In 1989, Reingold was recruited to genteel Morgan Stanley (MS ) from his investor-relations job at scrappy MCI. Although at MCI he was immersed in the art of finessing earnings guidance, with all the winking and body language that entailed, he says he made the leap to Wall Street intending simply to "write reports from the quiet of an office overlooking Midtown Manhattan as competently as any telecom analyst out there." Future über-analyst Jack Grubman, then a rising telecom researcher at Paine Webber (UBS ), predicted to a colleague that Reingold wouldn't make it. The two would become archrivals over the following decade.

The booming 1990s -- the decade of privatization, deregulation, and the explosive growth of the Internet -- made it nearly impossible for a telecom analyst to avoid the limelight. With billions of dollars in banking fees at play, a guy like Reingold became a hot commodity worthy of headhunting and huge pay packages, first at Merrill Lynch & Co. (MER ) and then at CSFB.

The ensuing workaholism inevitably took its toll. In 1997, while at the hospital where his mother was having surgery on a brain tumor, Reingold scrambled to file reports from a bank of pay phones when news broke that WorldCom was buying MCI. "Yes, my priorities were out of order," he writes, "but that was what Wall Street was all about, wasn't it?"

But Reingold claims he kept his sense of outrage about the increasingly unabashed conflicts of interest between investment banking and research, the kind that Grubman (and his $25 million pay package at Salomon Smith Barney (C )) openly espoused. As evidence, Reingold points to his refusal to let Merrill bankers pressure him to sign off on lucrative IPOs of carriers with suspect business models. At CSFB, he turned down an incentive arrangement wherein he would have answered directly to the bankers. On the other hand, Reingold argues, Grubman tailored his research calls to the demands of the underwriting calendar. Most infamously, he went bullish on AT&T (T ) ahead of the carrier's record $10.6 billion wireless initial public offering in April, 2000 (partly as a quid pro quo for his children's nursery school admission). Reingold also contends that Grubman was using his privileged connection to management and bankers to leak impending merger information to clients. "Grubman's research is a sham," Reingold warned an executive. "In effect, he's a whore and everyone knows it." Grubman did not return phone calls.

And yet Reingold kept the Street's code of silence. "All I could do was sit back and watch," he writes of Grubman's unethical rise to the top. In fact, had Reingold had the courage of his convictions, he would have quit his job and blown the whistle when doing so would have mattered. Instead, he waited until April, 2003, to finally step down from his multimillion-dollar post at CSFB.
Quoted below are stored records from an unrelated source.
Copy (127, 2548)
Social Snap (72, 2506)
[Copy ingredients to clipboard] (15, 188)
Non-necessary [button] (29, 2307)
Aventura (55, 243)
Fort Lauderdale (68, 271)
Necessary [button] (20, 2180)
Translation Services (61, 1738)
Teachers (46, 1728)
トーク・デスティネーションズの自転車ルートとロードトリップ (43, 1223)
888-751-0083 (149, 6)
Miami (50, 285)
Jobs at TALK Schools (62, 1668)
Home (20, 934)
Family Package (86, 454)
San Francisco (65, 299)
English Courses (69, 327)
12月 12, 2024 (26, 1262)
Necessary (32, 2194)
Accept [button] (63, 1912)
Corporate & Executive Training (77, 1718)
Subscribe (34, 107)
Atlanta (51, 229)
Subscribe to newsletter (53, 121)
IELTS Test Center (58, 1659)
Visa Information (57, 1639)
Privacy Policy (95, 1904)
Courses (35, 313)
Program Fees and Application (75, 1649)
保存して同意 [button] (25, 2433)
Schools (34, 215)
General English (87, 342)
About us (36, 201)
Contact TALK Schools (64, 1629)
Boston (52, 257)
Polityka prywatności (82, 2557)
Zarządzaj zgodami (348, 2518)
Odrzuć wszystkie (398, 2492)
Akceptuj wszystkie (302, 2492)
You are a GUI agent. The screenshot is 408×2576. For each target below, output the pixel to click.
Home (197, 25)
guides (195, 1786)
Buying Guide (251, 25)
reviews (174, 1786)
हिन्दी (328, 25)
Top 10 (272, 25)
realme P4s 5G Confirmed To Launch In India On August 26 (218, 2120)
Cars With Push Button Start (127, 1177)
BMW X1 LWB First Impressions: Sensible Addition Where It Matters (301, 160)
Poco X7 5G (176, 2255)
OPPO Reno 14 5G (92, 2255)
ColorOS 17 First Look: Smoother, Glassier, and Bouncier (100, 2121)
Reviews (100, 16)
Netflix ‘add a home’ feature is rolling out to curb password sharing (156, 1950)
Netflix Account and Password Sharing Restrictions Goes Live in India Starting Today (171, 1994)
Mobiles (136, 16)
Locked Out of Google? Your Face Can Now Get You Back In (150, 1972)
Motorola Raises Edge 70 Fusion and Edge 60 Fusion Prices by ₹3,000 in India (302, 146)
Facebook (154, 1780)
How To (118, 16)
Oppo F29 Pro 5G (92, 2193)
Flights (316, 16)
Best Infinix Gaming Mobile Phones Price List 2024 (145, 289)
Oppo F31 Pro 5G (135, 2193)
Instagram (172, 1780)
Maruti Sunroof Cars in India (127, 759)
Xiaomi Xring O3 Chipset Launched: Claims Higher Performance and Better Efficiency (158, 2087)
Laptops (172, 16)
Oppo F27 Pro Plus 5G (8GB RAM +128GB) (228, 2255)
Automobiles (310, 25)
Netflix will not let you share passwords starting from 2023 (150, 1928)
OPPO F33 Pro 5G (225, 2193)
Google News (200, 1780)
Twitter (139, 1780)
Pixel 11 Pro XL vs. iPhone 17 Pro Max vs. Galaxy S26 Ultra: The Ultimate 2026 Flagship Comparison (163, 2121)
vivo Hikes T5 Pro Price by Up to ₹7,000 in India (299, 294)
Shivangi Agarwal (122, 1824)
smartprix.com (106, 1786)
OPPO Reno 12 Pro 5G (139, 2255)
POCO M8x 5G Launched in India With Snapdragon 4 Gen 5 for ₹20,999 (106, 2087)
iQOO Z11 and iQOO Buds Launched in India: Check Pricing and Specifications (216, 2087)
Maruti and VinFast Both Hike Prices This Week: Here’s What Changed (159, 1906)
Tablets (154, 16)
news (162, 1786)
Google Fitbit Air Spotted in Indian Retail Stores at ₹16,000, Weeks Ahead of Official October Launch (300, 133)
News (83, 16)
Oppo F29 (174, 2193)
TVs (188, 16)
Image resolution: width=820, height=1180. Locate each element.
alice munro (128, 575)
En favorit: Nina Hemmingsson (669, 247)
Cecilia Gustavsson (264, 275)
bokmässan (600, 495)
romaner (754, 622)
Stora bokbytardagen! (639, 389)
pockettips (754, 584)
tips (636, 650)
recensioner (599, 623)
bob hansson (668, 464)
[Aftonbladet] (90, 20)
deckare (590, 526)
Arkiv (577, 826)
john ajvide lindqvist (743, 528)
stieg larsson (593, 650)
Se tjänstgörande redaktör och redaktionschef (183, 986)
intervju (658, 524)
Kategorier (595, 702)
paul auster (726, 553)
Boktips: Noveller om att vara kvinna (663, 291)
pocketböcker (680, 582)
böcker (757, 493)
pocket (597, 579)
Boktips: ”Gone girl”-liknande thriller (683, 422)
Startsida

Confessions correctly argues that half-baked regulation has not put an end to rampant insider trading and compromised Wall Street research, indignantly noting that the biggest hucksters from the telecom bubble returned only a fraction of their ill-gotten gains. Still, coming in 2006, its value lies mainly in a colorful portrayal of egos, salary negotiations, and the daily dispensing of B.S. Had it been published six years ago, the book would have offered so much more.